(RECORDS TO USE)

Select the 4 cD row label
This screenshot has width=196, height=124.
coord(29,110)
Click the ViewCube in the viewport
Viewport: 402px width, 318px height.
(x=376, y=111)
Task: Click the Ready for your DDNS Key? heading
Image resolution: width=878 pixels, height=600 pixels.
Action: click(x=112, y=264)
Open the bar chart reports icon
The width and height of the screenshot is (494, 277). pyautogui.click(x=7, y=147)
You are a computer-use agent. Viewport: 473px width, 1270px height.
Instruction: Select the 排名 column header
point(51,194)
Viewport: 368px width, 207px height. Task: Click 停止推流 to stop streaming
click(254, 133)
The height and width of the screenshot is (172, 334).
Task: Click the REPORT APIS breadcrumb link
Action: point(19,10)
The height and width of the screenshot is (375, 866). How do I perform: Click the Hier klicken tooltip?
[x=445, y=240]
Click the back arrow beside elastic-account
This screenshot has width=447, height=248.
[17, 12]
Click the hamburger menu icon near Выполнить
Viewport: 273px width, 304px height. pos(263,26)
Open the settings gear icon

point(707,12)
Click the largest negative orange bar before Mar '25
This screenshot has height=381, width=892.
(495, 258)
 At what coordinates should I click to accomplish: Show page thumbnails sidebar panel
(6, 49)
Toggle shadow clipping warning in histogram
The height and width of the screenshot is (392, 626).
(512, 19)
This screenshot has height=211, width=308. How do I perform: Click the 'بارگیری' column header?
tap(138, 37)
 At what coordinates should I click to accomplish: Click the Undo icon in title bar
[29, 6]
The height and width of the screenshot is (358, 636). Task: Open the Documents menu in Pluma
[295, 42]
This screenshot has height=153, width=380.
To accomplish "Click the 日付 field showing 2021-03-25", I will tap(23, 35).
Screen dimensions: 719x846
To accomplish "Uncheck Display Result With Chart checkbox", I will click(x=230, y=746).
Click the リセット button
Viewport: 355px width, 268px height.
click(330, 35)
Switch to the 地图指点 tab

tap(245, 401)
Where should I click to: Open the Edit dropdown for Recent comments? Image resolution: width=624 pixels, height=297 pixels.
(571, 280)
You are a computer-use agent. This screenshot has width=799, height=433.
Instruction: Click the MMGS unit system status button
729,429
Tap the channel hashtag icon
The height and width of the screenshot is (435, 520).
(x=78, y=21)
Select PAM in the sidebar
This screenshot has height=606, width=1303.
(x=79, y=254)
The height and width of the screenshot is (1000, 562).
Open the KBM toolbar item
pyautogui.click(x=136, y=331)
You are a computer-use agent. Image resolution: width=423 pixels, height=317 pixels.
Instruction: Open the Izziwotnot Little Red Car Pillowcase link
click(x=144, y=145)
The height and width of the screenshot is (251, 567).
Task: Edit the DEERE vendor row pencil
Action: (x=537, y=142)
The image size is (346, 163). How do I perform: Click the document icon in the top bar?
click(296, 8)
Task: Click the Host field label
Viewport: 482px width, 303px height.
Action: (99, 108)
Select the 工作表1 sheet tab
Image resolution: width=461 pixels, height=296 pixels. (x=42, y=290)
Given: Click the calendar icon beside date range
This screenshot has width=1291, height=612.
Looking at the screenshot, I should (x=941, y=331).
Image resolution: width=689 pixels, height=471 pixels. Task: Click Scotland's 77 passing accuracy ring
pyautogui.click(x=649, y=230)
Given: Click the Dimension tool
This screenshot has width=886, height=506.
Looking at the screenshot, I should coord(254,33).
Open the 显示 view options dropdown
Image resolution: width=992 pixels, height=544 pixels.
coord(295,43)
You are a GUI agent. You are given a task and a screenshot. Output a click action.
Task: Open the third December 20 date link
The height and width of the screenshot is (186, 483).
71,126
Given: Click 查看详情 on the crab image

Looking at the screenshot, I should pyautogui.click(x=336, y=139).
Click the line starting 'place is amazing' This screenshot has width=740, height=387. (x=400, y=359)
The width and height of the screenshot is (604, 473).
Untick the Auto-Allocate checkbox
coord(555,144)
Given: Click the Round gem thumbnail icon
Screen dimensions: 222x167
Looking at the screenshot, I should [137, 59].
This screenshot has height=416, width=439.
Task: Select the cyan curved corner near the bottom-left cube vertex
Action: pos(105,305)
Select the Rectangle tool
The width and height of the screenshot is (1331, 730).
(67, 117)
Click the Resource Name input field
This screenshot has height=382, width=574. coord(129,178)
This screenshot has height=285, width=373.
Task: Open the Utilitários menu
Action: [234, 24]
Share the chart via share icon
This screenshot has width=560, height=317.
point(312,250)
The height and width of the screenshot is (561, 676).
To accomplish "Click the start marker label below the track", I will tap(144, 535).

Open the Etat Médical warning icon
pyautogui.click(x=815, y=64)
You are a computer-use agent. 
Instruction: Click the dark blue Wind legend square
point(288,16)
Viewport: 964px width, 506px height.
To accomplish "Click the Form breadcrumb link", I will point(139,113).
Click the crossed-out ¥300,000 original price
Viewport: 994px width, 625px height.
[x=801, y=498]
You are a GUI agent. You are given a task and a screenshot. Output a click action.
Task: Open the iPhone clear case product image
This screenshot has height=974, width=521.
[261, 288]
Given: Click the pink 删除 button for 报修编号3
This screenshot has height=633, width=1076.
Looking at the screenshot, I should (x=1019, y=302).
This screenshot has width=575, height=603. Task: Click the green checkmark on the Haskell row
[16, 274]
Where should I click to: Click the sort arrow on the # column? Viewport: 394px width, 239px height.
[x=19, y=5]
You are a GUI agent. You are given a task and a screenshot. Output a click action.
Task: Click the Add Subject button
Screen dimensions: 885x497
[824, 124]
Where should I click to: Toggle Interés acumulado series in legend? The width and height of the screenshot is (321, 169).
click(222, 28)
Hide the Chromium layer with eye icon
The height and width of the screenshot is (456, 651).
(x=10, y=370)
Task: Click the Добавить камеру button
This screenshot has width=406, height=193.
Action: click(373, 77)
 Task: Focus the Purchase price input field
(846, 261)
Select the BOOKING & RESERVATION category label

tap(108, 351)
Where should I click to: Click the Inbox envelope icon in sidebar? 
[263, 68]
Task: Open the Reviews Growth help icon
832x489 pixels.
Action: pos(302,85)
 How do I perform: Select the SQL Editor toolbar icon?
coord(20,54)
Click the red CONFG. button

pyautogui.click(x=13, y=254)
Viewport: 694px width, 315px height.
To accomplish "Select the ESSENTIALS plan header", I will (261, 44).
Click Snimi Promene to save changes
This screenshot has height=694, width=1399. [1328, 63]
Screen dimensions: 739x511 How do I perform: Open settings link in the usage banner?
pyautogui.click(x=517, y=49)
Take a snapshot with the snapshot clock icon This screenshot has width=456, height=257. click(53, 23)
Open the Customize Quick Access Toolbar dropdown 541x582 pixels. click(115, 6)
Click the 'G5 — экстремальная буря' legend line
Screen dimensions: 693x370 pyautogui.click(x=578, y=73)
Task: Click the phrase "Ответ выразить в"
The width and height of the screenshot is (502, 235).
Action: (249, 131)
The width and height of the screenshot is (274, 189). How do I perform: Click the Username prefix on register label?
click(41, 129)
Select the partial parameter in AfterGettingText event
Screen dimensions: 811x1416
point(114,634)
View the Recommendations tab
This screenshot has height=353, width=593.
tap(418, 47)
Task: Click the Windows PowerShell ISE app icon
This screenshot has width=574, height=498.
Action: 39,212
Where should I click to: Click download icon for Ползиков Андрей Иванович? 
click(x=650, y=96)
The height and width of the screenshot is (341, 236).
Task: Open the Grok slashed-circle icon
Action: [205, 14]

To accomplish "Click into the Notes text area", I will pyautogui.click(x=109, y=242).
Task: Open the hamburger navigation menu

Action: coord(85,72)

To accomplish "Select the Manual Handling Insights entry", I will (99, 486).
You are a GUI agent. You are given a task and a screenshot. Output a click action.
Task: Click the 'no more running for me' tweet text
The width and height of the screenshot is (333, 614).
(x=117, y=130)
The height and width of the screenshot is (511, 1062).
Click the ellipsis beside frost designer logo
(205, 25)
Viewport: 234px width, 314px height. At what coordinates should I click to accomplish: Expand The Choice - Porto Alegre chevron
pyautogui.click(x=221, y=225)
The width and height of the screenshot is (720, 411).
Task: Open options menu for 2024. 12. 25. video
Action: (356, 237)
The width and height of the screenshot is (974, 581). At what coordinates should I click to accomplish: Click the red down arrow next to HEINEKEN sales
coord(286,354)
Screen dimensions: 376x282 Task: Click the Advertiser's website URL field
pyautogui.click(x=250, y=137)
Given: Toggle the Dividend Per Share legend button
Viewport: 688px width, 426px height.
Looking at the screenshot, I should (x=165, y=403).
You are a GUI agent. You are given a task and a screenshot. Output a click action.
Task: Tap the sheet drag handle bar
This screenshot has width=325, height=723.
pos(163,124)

(End RECORDS TO USE)

▸ **EXERCISE REQUIREMENTS**: Write out each line above with the word "computer".

▸ **TASK OUTPUT**:
You are a computer-use agent. Viewport: 473px width, 1270px height.
You are a computer-use agent. This screenshot has width=799, height=433.
You are a computer-use agent. Image resolution: width=423 pixels, height=317 pixels.
You are a computer-use agent. 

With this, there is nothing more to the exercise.